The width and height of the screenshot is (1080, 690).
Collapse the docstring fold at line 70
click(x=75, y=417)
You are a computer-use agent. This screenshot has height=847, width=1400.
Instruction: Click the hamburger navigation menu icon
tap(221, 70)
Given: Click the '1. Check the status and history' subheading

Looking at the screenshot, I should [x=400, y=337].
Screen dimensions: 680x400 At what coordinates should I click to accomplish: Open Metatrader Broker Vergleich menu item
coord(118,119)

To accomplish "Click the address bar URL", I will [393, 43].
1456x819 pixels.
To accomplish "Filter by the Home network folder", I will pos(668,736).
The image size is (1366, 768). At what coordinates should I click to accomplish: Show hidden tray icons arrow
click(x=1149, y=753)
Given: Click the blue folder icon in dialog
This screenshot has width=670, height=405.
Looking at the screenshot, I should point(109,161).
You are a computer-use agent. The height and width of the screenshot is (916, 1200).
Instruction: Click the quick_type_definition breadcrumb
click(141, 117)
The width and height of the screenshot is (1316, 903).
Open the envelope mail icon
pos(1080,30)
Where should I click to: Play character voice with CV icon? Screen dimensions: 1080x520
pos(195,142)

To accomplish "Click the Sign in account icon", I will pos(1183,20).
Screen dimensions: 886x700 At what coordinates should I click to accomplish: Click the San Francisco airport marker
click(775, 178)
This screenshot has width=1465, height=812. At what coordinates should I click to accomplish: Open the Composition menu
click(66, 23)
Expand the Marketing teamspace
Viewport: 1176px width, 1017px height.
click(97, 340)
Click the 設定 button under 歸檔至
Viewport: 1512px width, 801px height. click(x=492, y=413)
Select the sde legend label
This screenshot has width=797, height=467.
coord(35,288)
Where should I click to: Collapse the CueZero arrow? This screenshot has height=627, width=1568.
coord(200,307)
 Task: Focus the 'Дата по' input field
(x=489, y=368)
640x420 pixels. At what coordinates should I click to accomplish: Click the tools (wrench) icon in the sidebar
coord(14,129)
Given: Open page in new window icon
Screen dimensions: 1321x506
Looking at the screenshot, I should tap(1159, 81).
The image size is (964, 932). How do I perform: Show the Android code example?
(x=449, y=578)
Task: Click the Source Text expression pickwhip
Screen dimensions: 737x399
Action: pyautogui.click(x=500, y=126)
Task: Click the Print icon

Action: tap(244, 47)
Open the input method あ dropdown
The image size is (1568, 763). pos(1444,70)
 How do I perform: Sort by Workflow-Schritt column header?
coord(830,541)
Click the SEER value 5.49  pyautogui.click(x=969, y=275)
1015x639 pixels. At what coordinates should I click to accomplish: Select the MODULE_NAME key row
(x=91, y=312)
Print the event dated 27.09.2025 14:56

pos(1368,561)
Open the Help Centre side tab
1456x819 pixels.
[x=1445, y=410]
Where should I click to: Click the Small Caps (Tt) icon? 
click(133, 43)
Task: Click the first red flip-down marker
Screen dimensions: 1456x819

-*-*-

* _Goal_
Return the rows exactly as they appear, starting with the first line and ending after the line that contains "will [393, 43].".

* _The response_
The width and height of the screenshot is (1080, 690).
Collapse the docstring fold at line 70
click(x=75, y=417)
You are a computer-use agent. This screenshot has height=847, width=1400.
Instruction: Click the hamburger navigation menu icon
tap(221, 70)
Given: Click the '1. Check the status and history' subheading

Looking at the screenshot, I should [x=400, y=337].
Screen dimensions: 680x400 At what coordinates should I click to accomplish: Open Metatrader Broker Vergleich menu item
coord(118,119)

To accomplish "Click the address bar URL", I will [393, 43].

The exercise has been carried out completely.